O decreto-lei proposto pelo governo socialista de Pedro Sánchez , que formaliza o embargo total de armas a Israel, foi aprovado nesta quarta-feira (08) pelo Congresso dos Deputados da Espanha. A medida proíbe o comércio de produtos militares e de tecnologia de dupla utilização com Israel, que atualmente trava uma ofensiva contra o grupo terrorista Hamas na Faixa de Gaza.

A coalização de esquerda no poder, formada por PSOE e Sumar, apoiou a aprovação da proposta, enquanto os partidos de oposição, Partido Popular (PP), de centro-direita, e Vox, da direita nacionalista, a rejeitaram. Mesmo assim, a Sumar afirmou que ainda pretende tirar as exceções colocadas no decreto que permitem a flexibilização “em casos de interesse geral nacional”.

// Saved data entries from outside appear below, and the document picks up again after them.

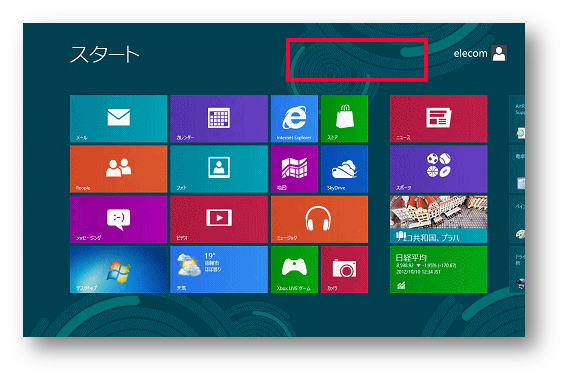Open the Camera tile

(344, 269)
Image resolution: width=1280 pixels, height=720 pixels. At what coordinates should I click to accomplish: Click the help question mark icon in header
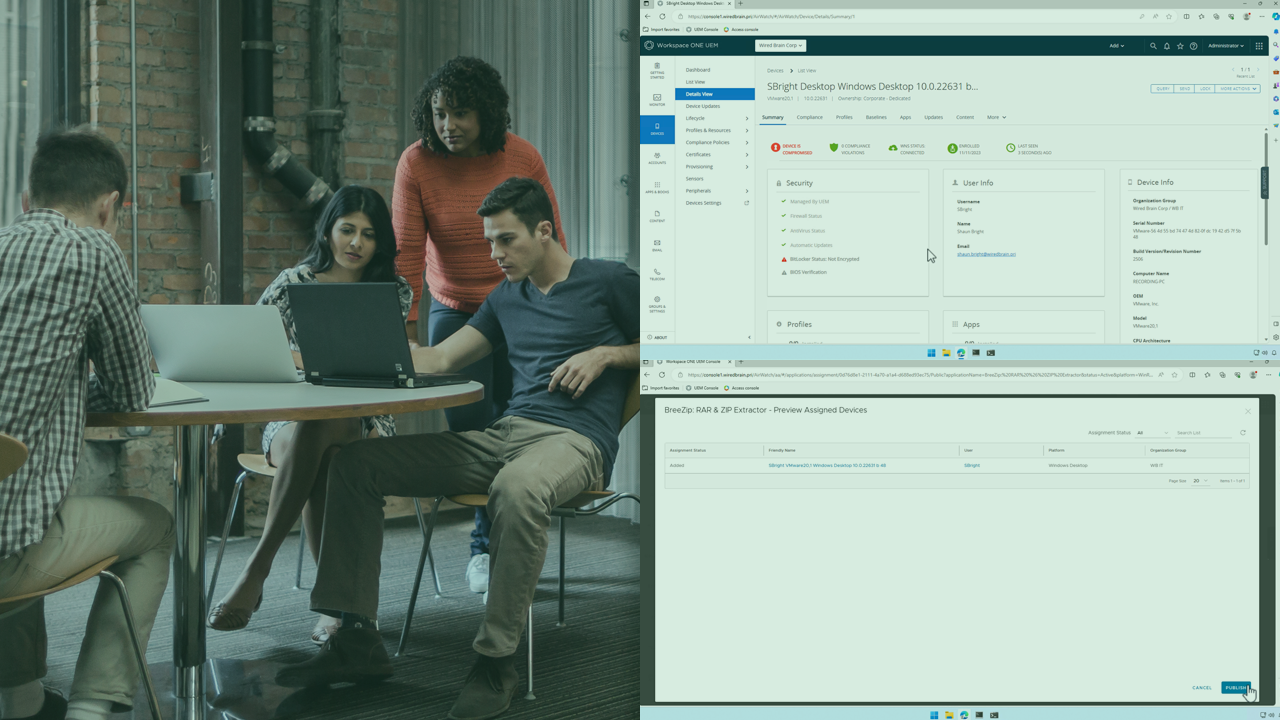click(1193, 46)
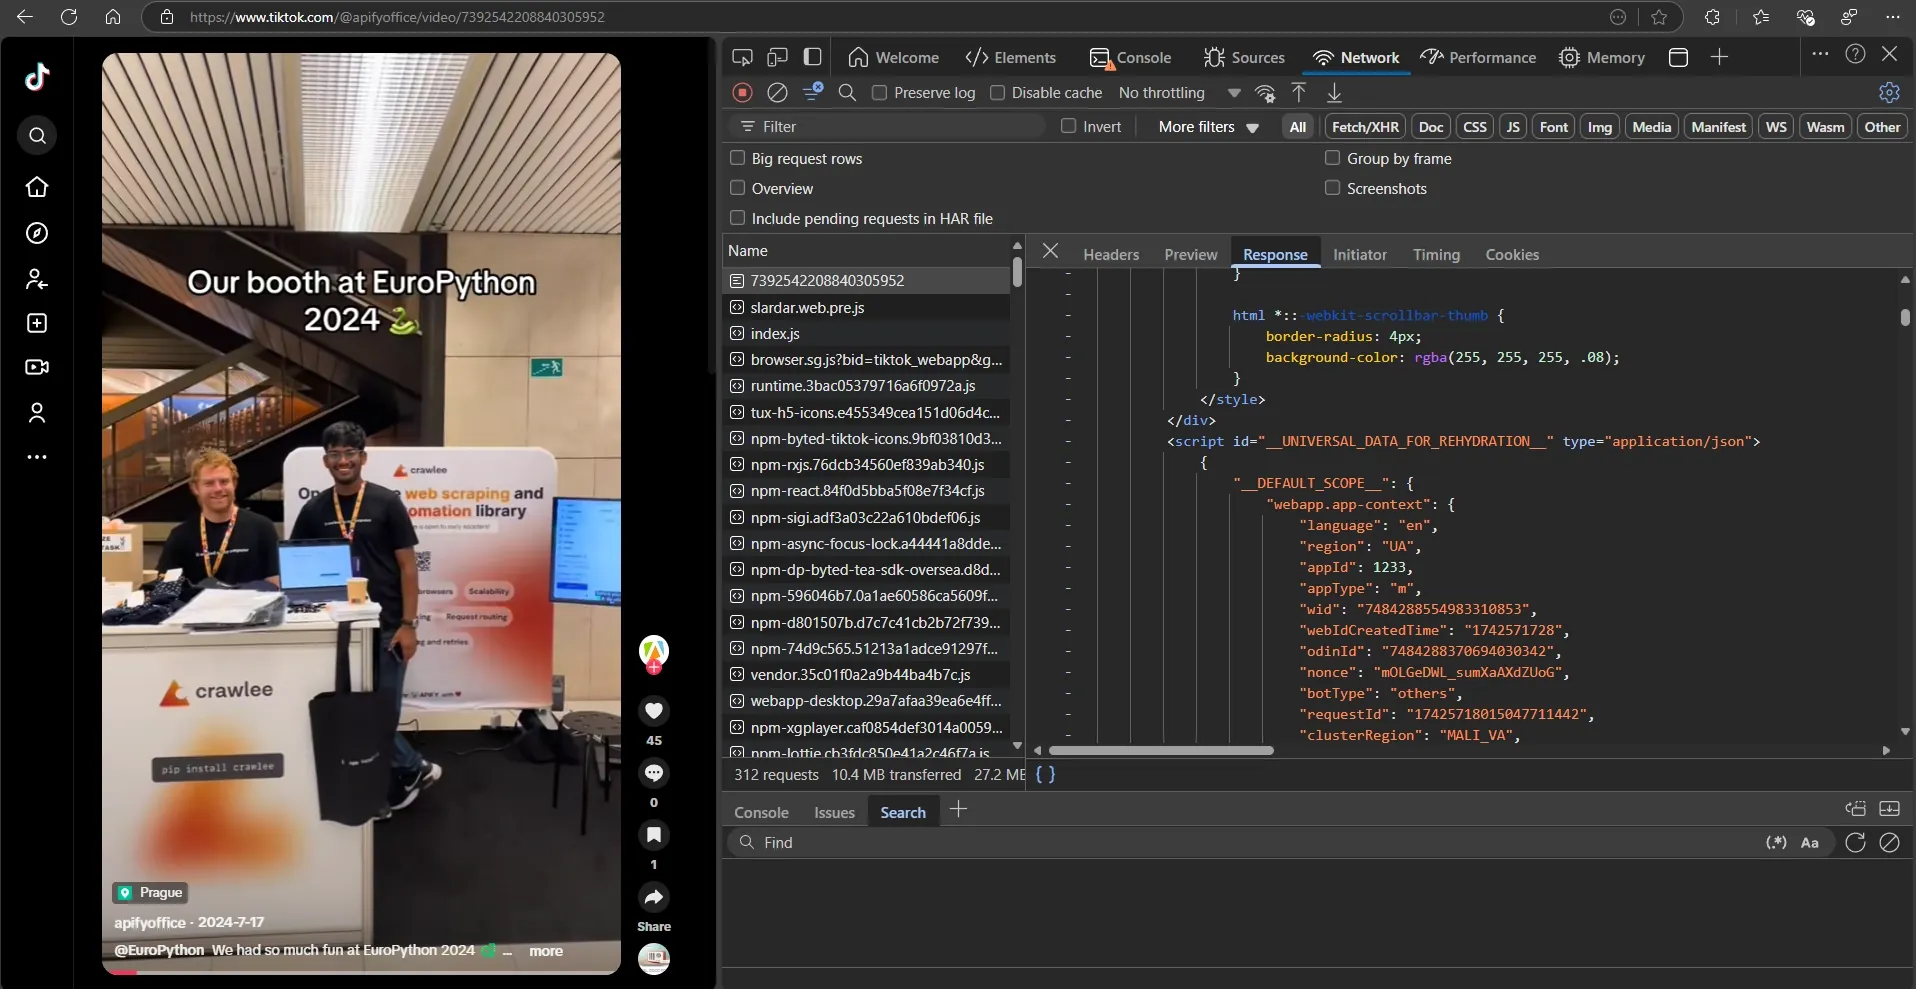Filter requests by Fetch/XHR
Viewport: 1916px width, 989px height.
click(1365, 127)
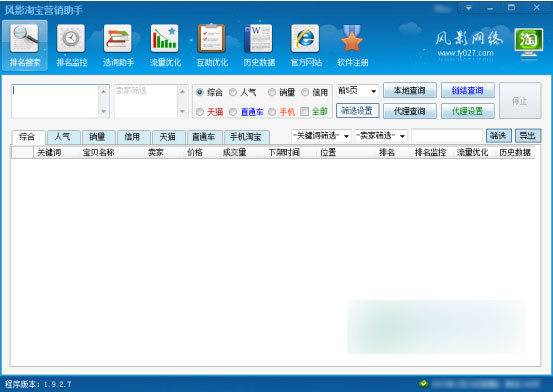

O decreto, assinado em 23 de setembro pelo governo Sánchez, e aprovado após um mês de tramitação, também impede o trânsito em território espanhol de combustíveis destinados a aeronaves e para possível uso militar, assim como a importação de produtos fabricados nos assentamentos israelenses situados em territórios palestinos ocupados.

A votação, antes marcada para o dia 7 de outubro, data que marca os dois anos dos ataques terroristas do Hamas contra Israel, foi classificada pela Embaixada israelense em Madri como “perverso, desumano e aberrante”.

Segundo o governo socialista de Sánchez, o decreto integra a lista de medidas em resposta ao que o presidente chamou de “genocídio”. Além do embargo das armas o plano também inclui restrições ao espaço aéreo espanhol para aeronaves que transportem materiais de defesa destinados a Israel. A Autoridade Nacional Palestina (ANP) também irá receber maior apoio financeiro do governo espanhol.